10. The rent cannot be apportioned. Allowed.
11. The plaintiff by his acts of shutting off the utilities and permitting his parents to use and occupy the premises waived any defects that might be in the defendant’s notice. Denied, for the same reason stated in Ruling No. 8.
12. As the plaintiff under the terms of the parol agreement was to furnish all utilities to the premises except the telephone service, shutting off the said utilities by the plaintiff constituted an eviction. Denied, see finding of facts. / also find the defendant abandoned "the premises”.
13. As the defendant was evicted from the premises between rent days, the defendant is not liable for rent for anytime subsequent to the next preceding rent day. Smith v. McEnany, 170 Mass. 26. Denied, because 1 find that the defendant was not evicted either actually or constructively; rather do I find that the defendant abandoned "the premises.”

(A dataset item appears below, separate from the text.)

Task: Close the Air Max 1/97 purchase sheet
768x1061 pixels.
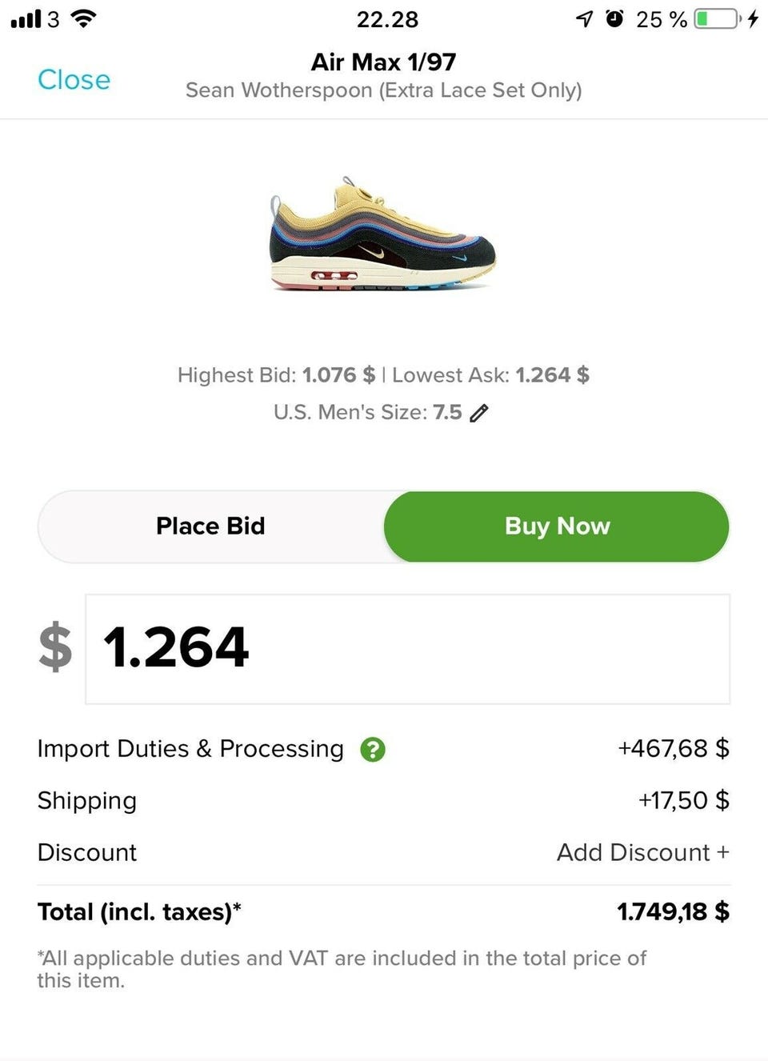Action: click(x=74, y=79)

The Court made a finding of facts, in part, as follows:
"I find that the arrangement between the parties constituted a tenancy at will from month to month; that the cablegram was legally insufficient to terminate the tenancy.
I find for the plaintiff in the sum of $287.50.”

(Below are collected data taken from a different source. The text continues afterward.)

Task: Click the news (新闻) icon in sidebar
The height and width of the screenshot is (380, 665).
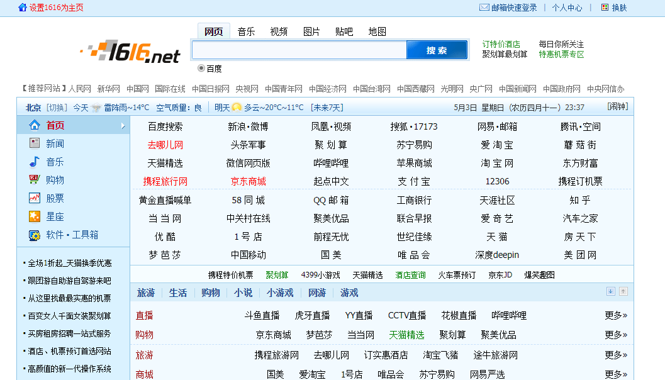Action: click(35, 143)
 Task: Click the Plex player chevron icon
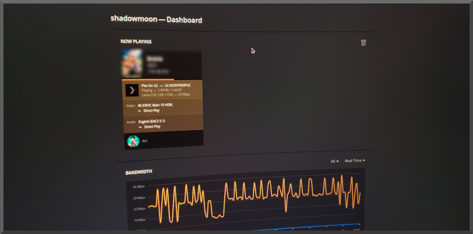(x=132, y=90)
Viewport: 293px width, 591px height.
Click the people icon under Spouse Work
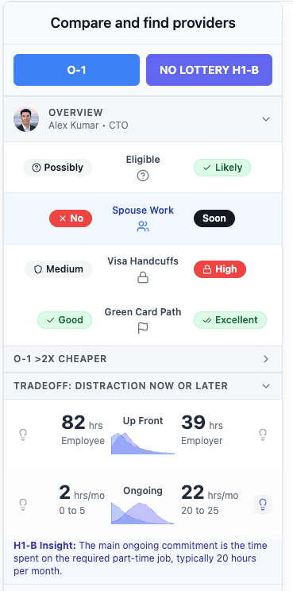(x=143, y=226)
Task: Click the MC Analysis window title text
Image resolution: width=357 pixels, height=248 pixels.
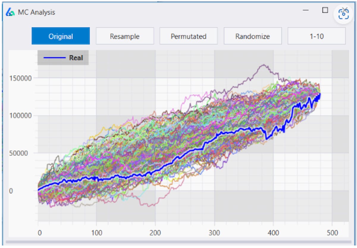Action: point(37,12)
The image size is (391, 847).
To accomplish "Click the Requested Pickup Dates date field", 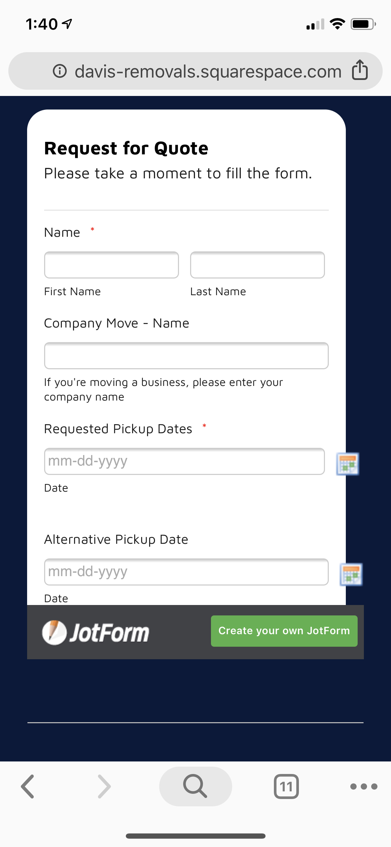I will (184, 461).
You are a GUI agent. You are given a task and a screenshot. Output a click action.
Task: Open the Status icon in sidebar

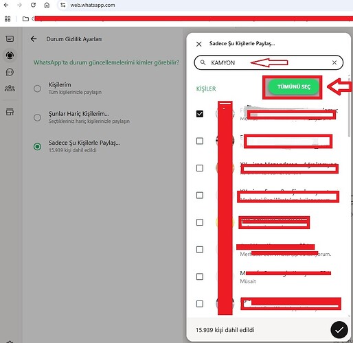(10, 56)
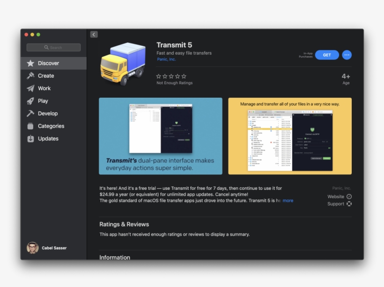Open Discover with the compass icon
384x287 pixels.
pyautogui.click(x=30, y=63)
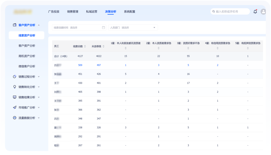This screenshot has height=155, width=271.
Task: Select the 销售过程分析 clock icon
Action: coord(14,76)
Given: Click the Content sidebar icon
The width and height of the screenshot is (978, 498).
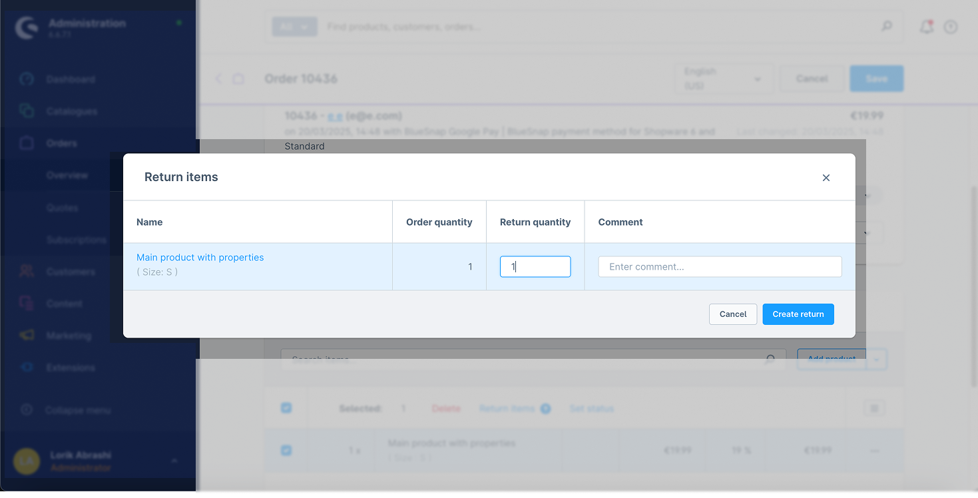Looking at the screenshot, I should [x=26, y=304].
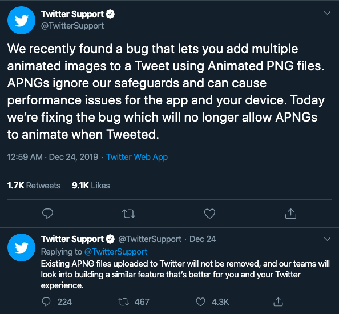Click the Dec 24 date on reply tweet
Viewport: 339px width, 314px height.
tap(203, 239)
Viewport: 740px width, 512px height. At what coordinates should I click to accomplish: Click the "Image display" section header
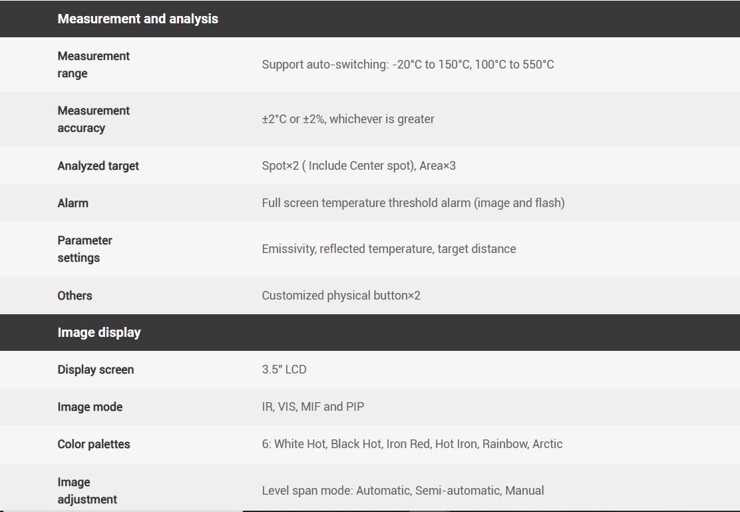(x=99, y=332)
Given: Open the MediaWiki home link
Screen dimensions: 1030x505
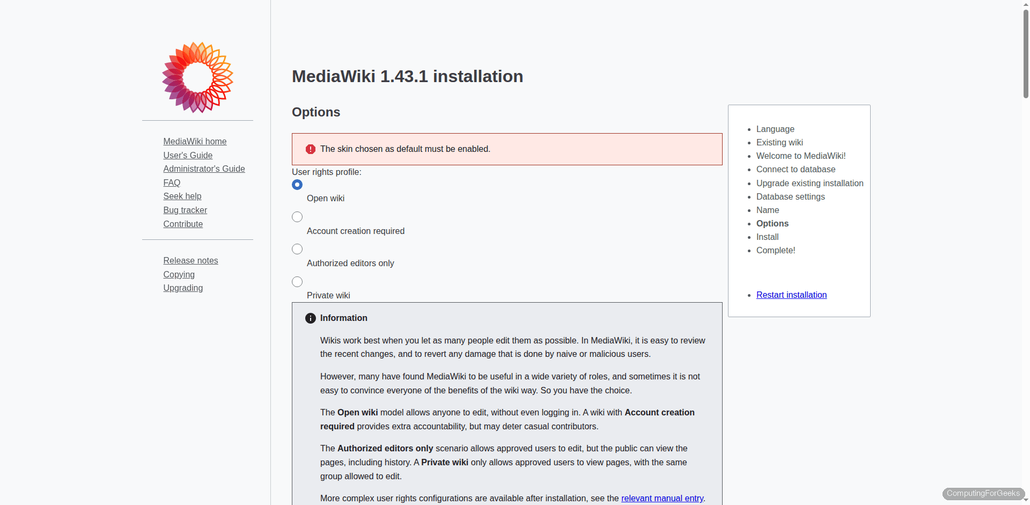Looking at the screenshot, I should click(195, 141).
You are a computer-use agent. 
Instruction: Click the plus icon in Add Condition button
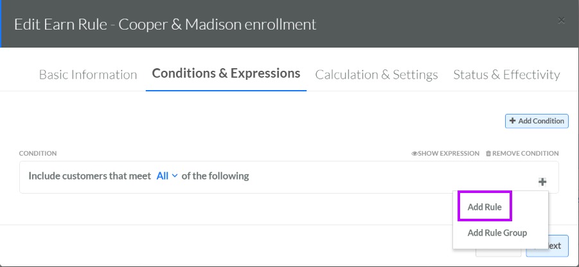pos(512,121)
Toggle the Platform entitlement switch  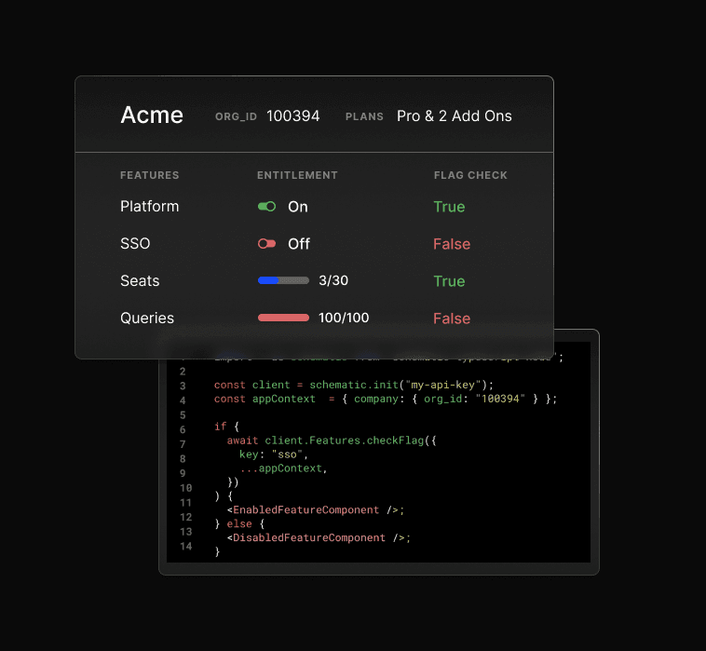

Clearly the notice given by the defendant was not a sufficient notice to terminate the tenancy. Under the provisions of G. L. c. 186, §18, the time of such notice shall be sufficient if it is equal to the interval between the days of payment.
As was said in Connors v. Wick, 317 Mass. 628 at *200630, "This statute (refering to G. L. c. 186, §12) has been construed as requiring that the notice must be given at least a rent period prior to the time stated therein for the termination of the tenancy and that the time specified in the notice for the termination must be a rent day.”
The plaintiff is between Scylla and Charybdis. If on the one hand he takes possession of the keys to protect the property, then he is charged with having evicted the tenant. On the other hand, if he does not take such action, the danger exists that the furniture on the premises may be stolen. This is not a situation where the plaintiff is on the scene where he himself could protect the property but is in Europe. His conduct was reasonable under the circumstances, and, as the Court found, did not constitute an eviction. As a matter of fact, when the plaintiff had the place locked up, the defendant still had his own keys to the premises. Later a neighbor obtained the keys from the defendant. There was no evidence of any authority on the part of the neighbor to accept the keys as a surrender of the premises.
The trial judge found that the defendant had abandoned the premises and the action of the neighbor in taking the keys which the defendant had did not constitute an acceptance of the termination of the tenancy. Practically all the evidence in this case was oral testimony. The judge did not have to believe all or any part of the testimony given by the defendant or any other witness. Perry v. Hanover, 314 Mass. 167, 170.
All permissible inferences to be drawn therefrom were questions of fact to be determined by the judge. Memishian v. Phipps, 311 Mass. 521, 522.
The request number 1 of the defendant was properly denied since it should have had specifications under Rule 27. Gibbons v. Denoncourt, 297 Mass. 448.
The other requests were properly denied since they either called for findings of fact which the judge *201was not required to make or else were rendered immaterial by the special findings of fact. Bresnick v. Heath, 292 Mass. 293.
David Dretler, for the plaintiff. Earle H. Smith, for the defendant.As was said in Pacheco v. Medeiros, 292 Mass. 416, 419, "The general and special findings . . . are to stand if warranted upon any possible view of the evidence and not vitiated by error of law. And the general finding imports findings of fact, so far as warranted by the evidence, not inconsistent with the special findings.”
Therefore no prejudicial error having been committed by the trial judge, the report is ordered dismissed.